**本文**:
ここから、「胴切り」の作業に入っていきますが、まずは用意するものから!

用意するもの
  • ハサミ、カッター、包丁、テグスなど
    • アガベを切るときに使用します
  • ライターなど火が付けられるもの
    • 刃物を消毒するときに使用します
  • 消毒剤
    • 胴切りした切り口を消毒します
  • 園芸用手袋
    • なくてもなんとかなりますが、できれば分厚いものがベストです

刃物の消毒は、食器用洗剤などで洗うことでも大丈夫ですが、いずれにしても刃物の取り扱いには注意が必要です

2023年5月5日(May 5, 2023)

今回「胴切り」を行うのは、チタノタの姫厳竜(ひめげんりゅう)です!

この「胴切り」を行うのに適した季節は、春か秋の暖かい季節。
室内で20~25℃前後の暖かい気温をキープできるのであれば、季節を問わずに実施できますが、屋外で行うのであれば暖かい季節に行うことで、失敗するリスクを軽減させ、成功する可能性を上げることができるでしょう。

「胴切り」を行う前の姫厳竜が、下の写真です。

葉がひょろひょろに徒長しているわけではないですが、新しく展開させている上の葉が下の葉よりも大きいので、少し頭デッカチな見た目をしています。
アガベは鉢のサイズに成長していく特徴をもっているので、これまでよりも大きな鉢に植え替えをしたときに、上下間のバランスが崩れる現象が起こりやすいです。

チタノタ:姫厳竜の特徴
  • 姫厳竜(Agave titanota “Dwarf”)

**課題 a**:
下のリストから、「Screen dimensions: 616x610」を含む行に始まり「coord(1275,554)」を含む行に至るまでの行を、一字も変えずに書き写せ。両端の行も含めること。

**提供資料**:
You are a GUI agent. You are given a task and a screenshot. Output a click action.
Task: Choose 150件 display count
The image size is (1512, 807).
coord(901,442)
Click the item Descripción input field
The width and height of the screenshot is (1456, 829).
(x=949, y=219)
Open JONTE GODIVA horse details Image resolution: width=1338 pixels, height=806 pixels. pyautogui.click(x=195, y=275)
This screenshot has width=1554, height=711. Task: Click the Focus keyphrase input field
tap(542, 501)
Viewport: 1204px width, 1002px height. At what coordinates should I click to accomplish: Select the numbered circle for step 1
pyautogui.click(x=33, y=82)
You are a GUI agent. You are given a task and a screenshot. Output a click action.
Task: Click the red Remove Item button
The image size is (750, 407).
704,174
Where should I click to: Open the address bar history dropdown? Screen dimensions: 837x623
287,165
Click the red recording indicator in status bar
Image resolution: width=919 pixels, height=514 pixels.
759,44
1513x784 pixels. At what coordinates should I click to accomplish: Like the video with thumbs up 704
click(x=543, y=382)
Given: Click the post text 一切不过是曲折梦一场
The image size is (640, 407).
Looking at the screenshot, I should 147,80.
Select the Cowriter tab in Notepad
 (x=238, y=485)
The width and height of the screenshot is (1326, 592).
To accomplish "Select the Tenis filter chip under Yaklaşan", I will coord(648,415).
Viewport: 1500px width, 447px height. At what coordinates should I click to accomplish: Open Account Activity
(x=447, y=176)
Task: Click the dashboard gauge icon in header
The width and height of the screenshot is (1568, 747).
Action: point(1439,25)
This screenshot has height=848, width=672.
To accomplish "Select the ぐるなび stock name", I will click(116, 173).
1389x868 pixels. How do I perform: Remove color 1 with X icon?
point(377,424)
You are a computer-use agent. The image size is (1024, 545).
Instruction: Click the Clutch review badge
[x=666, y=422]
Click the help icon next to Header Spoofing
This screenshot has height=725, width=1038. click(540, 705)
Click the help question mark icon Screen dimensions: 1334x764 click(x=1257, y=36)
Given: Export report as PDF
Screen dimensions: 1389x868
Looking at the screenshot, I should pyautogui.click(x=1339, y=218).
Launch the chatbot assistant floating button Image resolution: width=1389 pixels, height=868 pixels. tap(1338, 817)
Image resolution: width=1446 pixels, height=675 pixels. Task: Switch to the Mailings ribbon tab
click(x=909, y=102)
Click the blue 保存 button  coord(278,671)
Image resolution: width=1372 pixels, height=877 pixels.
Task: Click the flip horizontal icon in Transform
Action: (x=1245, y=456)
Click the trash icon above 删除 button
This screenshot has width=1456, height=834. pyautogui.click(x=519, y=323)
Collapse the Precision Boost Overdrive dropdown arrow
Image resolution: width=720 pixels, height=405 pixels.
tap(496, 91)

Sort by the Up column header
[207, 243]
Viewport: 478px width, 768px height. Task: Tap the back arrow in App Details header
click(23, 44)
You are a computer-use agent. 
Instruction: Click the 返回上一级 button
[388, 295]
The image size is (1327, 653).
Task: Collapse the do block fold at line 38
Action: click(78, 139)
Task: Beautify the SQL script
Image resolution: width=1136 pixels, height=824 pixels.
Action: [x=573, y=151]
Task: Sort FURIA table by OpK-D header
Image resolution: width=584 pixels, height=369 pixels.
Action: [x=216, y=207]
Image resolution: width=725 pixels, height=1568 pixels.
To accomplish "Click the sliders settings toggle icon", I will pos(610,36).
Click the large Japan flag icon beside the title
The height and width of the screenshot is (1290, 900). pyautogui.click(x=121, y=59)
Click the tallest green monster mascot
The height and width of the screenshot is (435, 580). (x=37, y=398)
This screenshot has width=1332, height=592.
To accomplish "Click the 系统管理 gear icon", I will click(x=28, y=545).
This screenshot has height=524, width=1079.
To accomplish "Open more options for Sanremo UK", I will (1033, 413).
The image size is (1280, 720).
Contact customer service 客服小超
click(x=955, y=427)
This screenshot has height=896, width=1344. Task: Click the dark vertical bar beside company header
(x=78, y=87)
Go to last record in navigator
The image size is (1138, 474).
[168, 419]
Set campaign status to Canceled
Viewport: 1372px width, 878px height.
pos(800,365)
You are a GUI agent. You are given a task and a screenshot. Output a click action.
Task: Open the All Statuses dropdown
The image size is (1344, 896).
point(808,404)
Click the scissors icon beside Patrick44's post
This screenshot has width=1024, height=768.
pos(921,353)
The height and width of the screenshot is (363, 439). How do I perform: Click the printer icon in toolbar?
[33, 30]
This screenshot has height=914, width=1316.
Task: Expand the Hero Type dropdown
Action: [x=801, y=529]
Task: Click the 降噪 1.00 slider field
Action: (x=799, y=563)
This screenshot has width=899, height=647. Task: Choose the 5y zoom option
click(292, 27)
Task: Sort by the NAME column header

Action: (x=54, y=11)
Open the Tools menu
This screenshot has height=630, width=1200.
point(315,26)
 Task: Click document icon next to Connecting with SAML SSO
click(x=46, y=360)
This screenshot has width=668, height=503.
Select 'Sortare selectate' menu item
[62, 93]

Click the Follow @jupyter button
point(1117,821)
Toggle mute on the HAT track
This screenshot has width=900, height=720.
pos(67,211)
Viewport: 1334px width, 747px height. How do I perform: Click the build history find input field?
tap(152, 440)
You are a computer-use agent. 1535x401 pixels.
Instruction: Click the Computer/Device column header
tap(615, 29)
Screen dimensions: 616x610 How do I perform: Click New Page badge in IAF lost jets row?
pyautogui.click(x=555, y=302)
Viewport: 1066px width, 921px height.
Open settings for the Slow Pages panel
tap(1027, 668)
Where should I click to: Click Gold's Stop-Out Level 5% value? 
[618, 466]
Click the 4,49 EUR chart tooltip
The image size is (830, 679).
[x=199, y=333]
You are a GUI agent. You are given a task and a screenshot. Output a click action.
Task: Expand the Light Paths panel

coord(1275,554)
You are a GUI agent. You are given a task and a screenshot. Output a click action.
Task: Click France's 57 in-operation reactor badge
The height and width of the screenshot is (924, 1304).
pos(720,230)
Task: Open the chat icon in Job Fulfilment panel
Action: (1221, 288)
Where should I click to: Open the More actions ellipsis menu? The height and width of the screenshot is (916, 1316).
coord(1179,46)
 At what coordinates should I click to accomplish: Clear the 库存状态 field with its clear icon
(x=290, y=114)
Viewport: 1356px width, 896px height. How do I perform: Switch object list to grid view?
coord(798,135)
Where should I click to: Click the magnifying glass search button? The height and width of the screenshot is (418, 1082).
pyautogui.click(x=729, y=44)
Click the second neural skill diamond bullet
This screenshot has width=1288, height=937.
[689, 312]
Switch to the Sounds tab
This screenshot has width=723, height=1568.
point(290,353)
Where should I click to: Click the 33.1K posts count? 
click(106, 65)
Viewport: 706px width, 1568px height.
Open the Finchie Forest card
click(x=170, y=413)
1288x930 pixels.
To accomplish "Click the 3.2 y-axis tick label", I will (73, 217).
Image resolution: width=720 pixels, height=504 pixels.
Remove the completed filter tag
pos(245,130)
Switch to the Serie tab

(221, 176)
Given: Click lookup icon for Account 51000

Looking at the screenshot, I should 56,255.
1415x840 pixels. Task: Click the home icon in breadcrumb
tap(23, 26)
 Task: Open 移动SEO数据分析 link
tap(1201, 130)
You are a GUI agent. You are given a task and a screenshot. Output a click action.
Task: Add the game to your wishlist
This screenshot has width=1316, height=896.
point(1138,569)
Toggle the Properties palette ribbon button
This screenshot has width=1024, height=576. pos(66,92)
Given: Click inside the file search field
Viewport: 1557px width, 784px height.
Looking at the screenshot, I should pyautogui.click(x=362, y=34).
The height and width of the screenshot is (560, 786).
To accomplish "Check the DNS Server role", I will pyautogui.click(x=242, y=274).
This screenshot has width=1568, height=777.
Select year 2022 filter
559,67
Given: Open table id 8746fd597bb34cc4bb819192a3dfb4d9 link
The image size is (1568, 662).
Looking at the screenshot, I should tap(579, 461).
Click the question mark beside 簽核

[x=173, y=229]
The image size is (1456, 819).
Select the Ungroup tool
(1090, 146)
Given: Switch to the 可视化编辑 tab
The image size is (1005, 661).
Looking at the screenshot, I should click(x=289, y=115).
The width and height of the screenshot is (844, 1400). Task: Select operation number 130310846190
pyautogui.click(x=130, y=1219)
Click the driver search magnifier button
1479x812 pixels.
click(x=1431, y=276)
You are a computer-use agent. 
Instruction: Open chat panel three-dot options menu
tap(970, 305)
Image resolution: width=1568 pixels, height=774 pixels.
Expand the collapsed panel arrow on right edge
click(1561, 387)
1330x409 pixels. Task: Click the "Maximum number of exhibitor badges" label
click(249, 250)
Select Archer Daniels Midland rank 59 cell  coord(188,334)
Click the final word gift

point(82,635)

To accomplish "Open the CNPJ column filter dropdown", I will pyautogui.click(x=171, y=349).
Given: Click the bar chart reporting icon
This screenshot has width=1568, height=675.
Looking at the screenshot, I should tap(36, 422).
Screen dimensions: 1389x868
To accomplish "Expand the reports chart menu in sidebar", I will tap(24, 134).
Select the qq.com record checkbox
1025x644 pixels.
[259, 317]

**課題 b**:
胴切りについての本文を二文で要約せよ。

**解答 a**:
Screen dimensions: 616x610 How do I perform: Click New Page badge in IAF lost jets row?
pyautogui.click(x=555, y=302)
Viewport: 1066px width, 921px height.
Open settings for the Slow Pages panel
tap(1027, 668)
Where should I click to: Click Gold's Stop-Out Level 5% value? 
[618, 466]
Click the 4,49 EUR chart tooltip
The image size is (830, 679).
[x=199, y=333]
You are a GUI agent. You are given a task and a screenshot. Output a click action.
Task: Expand the Light Paths panel

coord(1275,554)

**解答 b**:
胴切りの準備として、アガベを切る刃物、刃物の消毒に使うライターなど、切り口を消毒する消毒剤、できれば分厚い園芸用手袋を用意する。今回胴切りするのはチタノタの姫厳竜で、適した季節は春か秋の暖かい季節であり、この株は上の葉が下の葉より大きいため少し頭デッカチな見た目をしている。